Contre toute attente, à l’initiative de sa compagne Patricia Lépine, tous deux ont choisi d’aborder cette question à la manière de Marguerite Duras et d’Alain Resnais, la première dans le rôle de scénariste et le second en tant que réalisateur dans « Hiroshima, mon amour », qui ont préféré exprimer le traumatisme subi par les Japonais au moyen de la fiction et de personnages fictifs ayant vécu différemment les conséquences de la bombe nucléaire jetée sur Hiroshima.
Un polar palpitant
A quatre mains donc, Patricia Lépine et Errol Nuissier ont décidé, à l’instar « d’Hiroshima, mon amour » de passer par le roman-policier et par l’intrigue sentimentale pour témoigner de la résilience des Saint-Martinois après le passage de l’ouragan Irma qui a dévasté leur île le 6 septembre 2017.
Dans ce polar palpitant, les deux auteurs racontent l’histoire d’une jeune saint-martinoise d’adoption qui doit choisir entre la liberté et l’amour. Dans le chaos causé par l’ouragan en effet, Amelia est restée coincée sur l’île, sans nouvelles de son amant, et ne se sent plus en sécurité. Ses craintes se confirment lorsqu’elle se retrouve mêlée à un vol car dans ce désordre ambiant, les pillages et les vols se multiplient, laissant la population à la merci des bandes et des pilleurs. Amelia, prise dans un tourbillon incontrôlable où tout l’accuse, saura-t-elle se disculper et repartir de l’île ?
Une histoire sentimentalo-policière qui sert de révélateur à l’histoire humaine
A l’aune de cette histoire, on pourrait penser que le petit drame personnel qui se mesure à la grande catastrophe collective paraît indécent.
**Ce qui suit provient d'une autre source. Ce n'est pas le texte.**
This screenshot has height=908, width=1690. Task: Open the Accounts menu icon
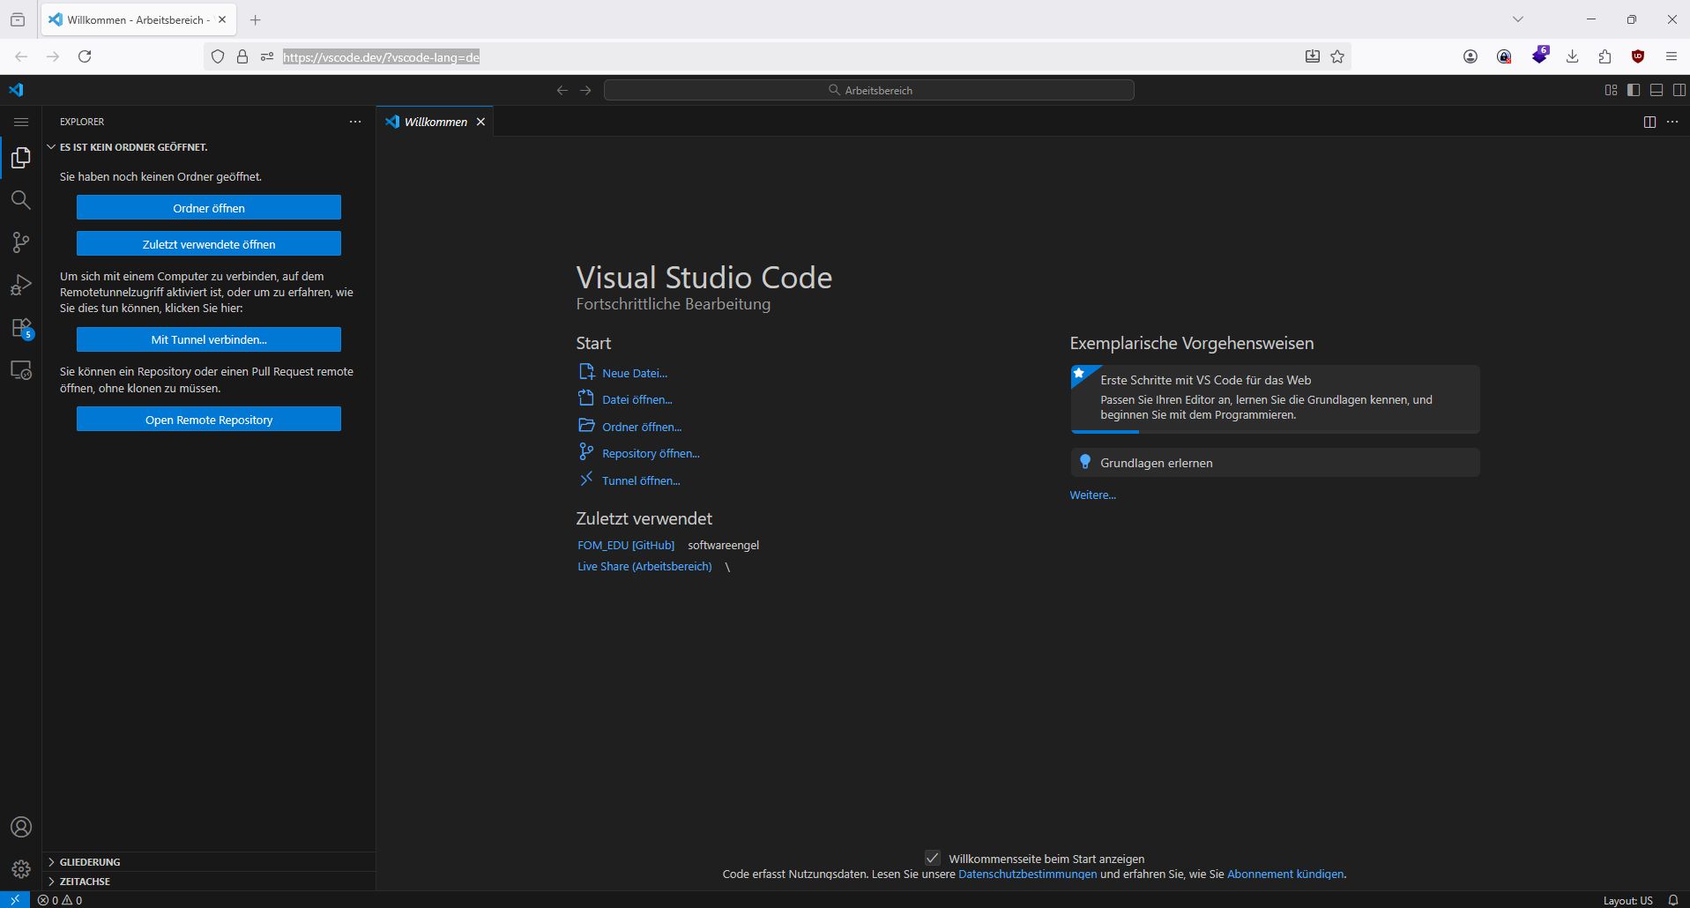coord(20,827)
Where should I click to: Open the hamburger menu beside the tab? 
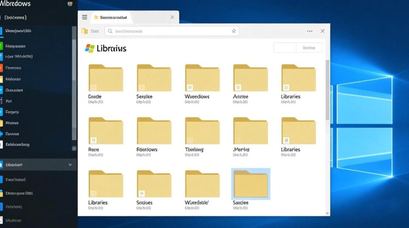click(x=85, y=17)
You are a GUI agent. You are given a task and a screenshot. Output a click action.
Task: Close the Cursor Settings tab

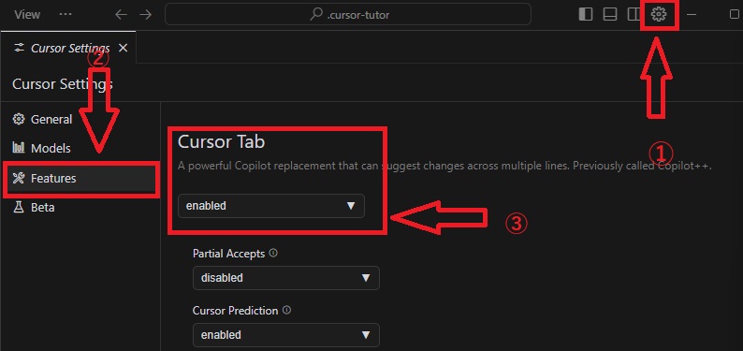[123, 48]
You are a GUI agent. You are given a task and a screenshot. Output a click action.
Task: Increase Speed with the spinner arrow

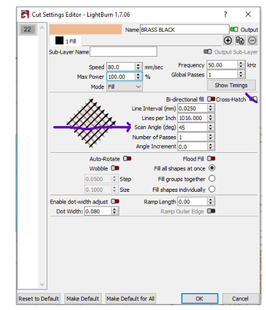point(138,65)
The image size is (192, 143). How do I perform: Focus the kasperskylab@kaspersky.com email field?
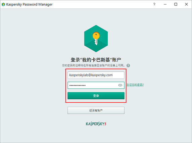tap(96, 75)

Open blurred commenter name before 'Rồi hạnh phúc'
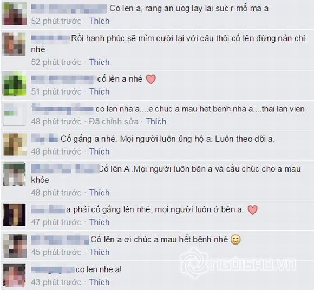[50, 38]
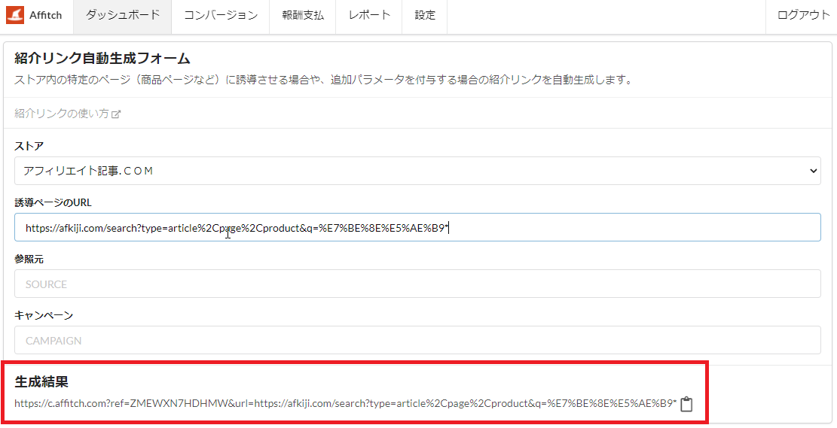This screenshot has width=837, height=428.
Task: Open the ダッシュボード tab
Action: [x=122, y=16]
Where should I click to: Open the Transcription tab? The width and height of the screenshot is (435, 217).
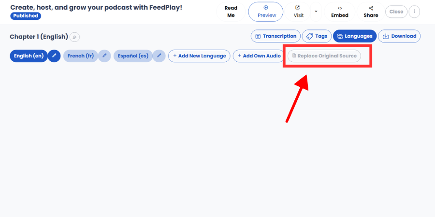(276, 36)
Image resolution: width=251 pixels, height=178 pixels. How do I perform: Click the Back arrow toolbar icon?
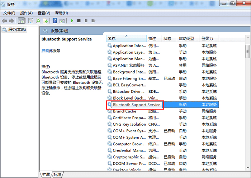click(5, 21)
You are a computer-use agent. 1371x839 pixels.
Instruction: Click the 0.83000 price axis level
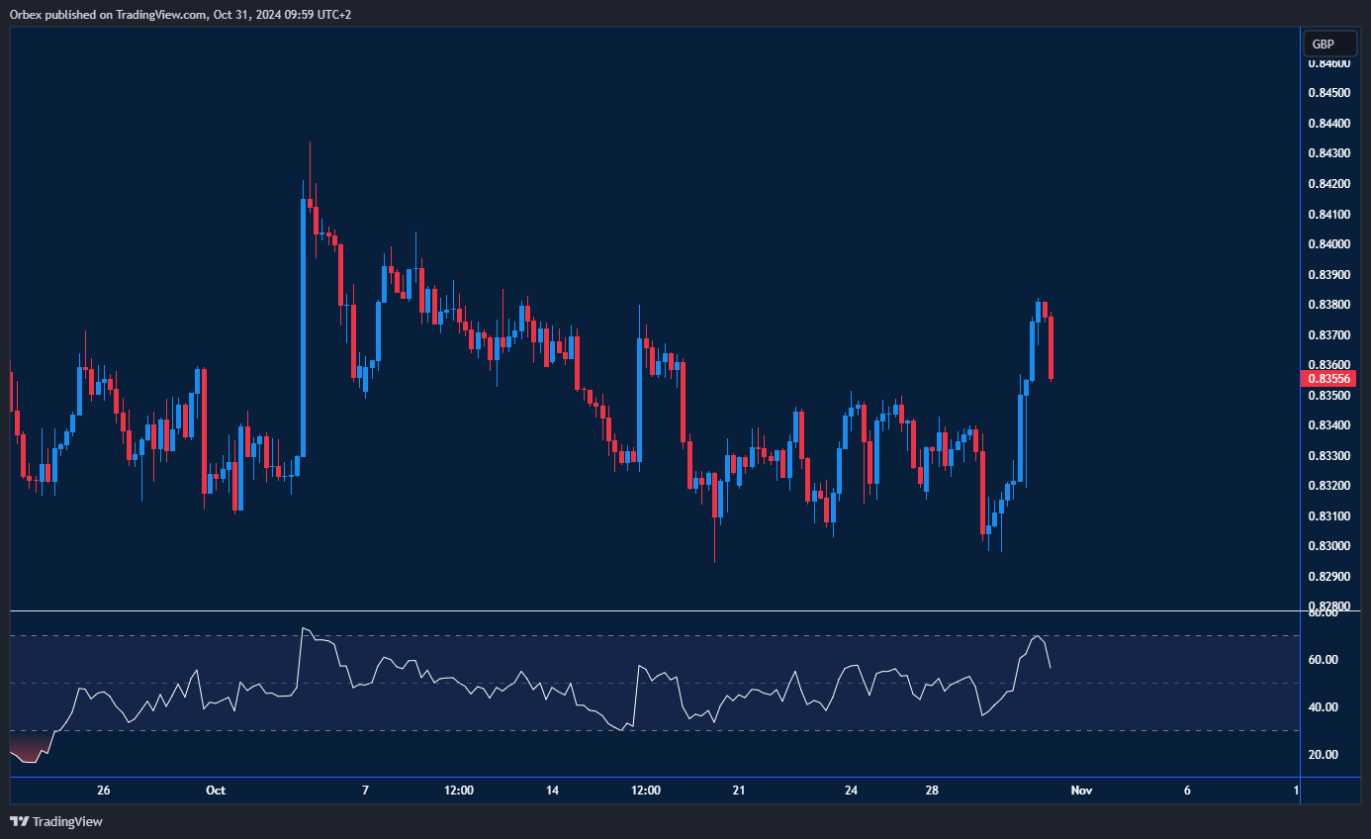pos(1328,546)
Mais Patricia Lépine et Errol Nuissier ont délibérément choisi cette petite histoire pour affronter un évènement majeur en désacralisant le discours dominant et en façonnant avec justesse et réalisme une profonde réflexion sur les blessures, les traumatismes et le processus de reconstruction qui découlent de cet évènement tragique.
Si les deux auteurs ont prétentieusement opté pour le tissage d’une intrique policière er sentimentale sur fond de catastrophe naturelle, c’est pour mieux rebondir sur les traumatismes et les scories que provoque cette catastrophe. Car, c’est bien connu, les grands chocs sont sujets à l’oubli et la vie quotidienne tend à refouler les tragédies vécues collectivement. Cette histoire sentimentalo-policière sert de révélateur pour l’histoire humaine.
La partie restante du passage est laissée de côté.